• **TO BE DONE**:
1. Copy the passage on remainders word for word, from "You want to share the" to "see the remainder.".
2. Using the passage on remainders below, state whether each statement agrees with it: (a) the cookies are to be shared among four people in total; (b) the example begins with 12 cookies; (c) the illustration lets the reader change the number of groups with a slider. For each, answer yes or no and quote the deciding words.

Remainder, as its name suggests, is something that "remains" after completing a task.

Assume that you have 15 cookies that you want to share with 3 of your friends, Mary, David, and Jake.

You want to share the cookies equally among your friends and yourself.

You will begin distributing them in the following way.

Here, you can see that there are 3 cookies "remaining" after the distribution.

These 3 cookies cannot be further shared equally among the 4 of you.

Hence, 3 is called the "remainder" here.

We can understand the meaning of the remainder from the following illustration.

You can change the number of things and the number of groups by moving the corresponding sliders and see the remainder.

Definition of Remainder

Remainder is a part of something that is "remaining" after division.

The remainder is left over when a few things are divided into groups with an equal number of things.

• **LISTED ENTRIES**:
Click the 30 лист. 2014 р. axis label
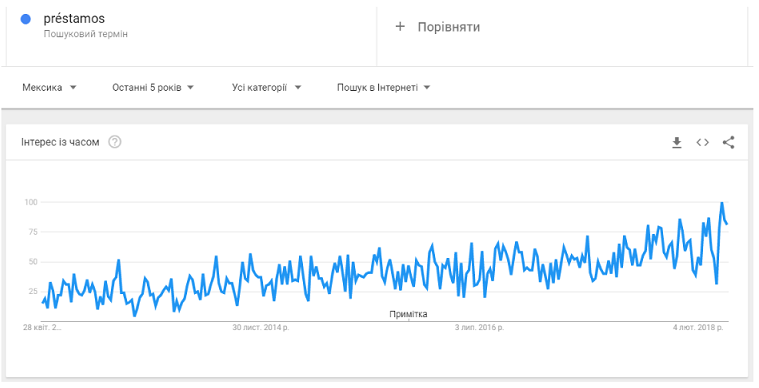Image resolution: width=759 pixels, height=388 pixels. click(261, 328)
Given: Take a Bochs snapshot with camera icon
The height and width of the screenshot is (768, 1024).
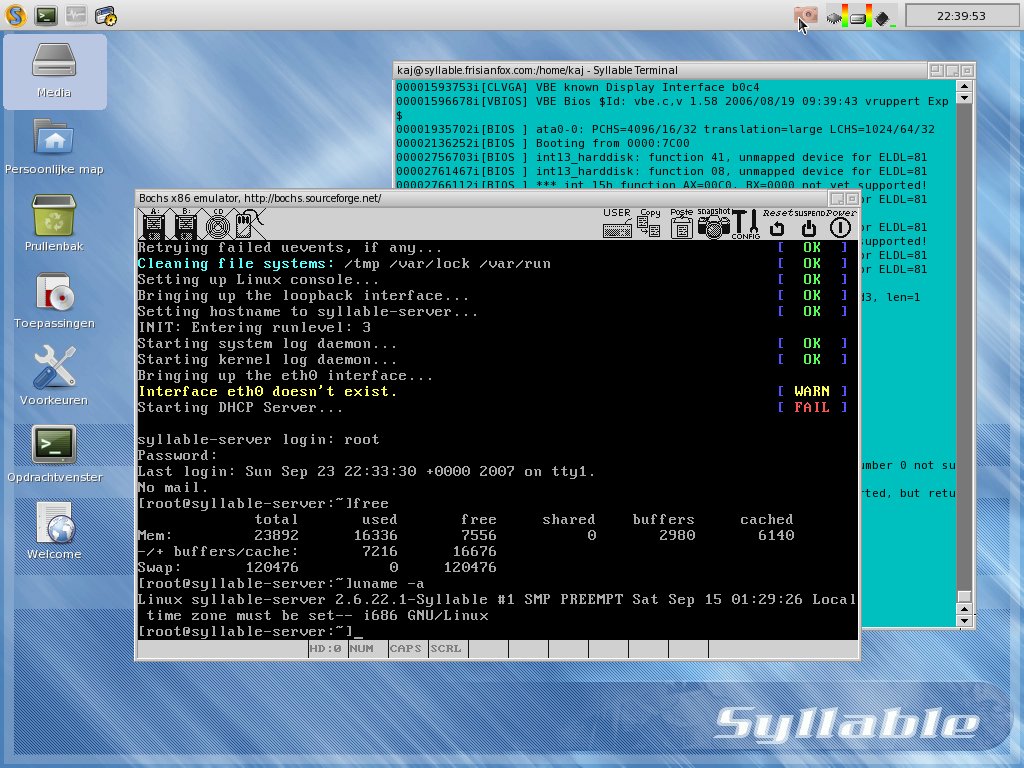Looking at the screenshot, I should pos(713,224).
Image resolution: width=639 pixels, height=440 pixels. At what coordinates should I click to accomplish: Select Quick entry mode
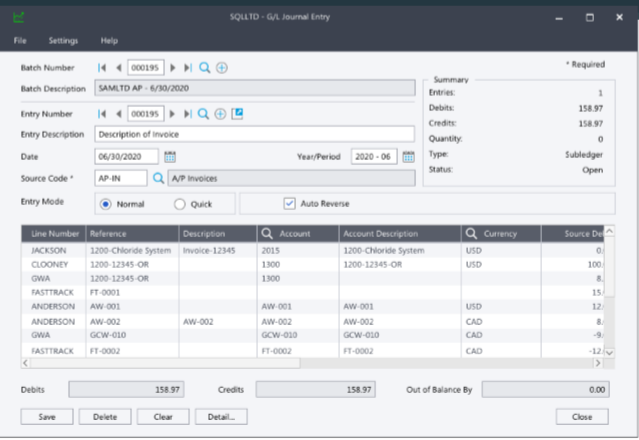click(x=180, y=204)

• **SOLUTIONS TO EACH TASK**:
1.
You want to share the cookies equally among your friends and yourself.

You will begin distributing them in the following way.

Here, you can see that there are 3 cookies "remaining" after the distribution.

These 3 cookies cannot be further shared equally among the 4 of you.

Hence, 3 is called the "remainder" here.

We can understand the meaning of the remainder from the following illustration.

You can change the number of things and the number of groups by moving the corresponding sliders and see the remainder.

2.
(a) Yes: "These 3 cookies cannot be further shared equally among the 4 of you."
(b) No: "Assume that you have 15 cookies that you want to share with 3 of your friends, Mary, David, and Jake."
(c) Yes: "You can change the number of things and the number of groups by moving the corresponding sliders and see the remainder."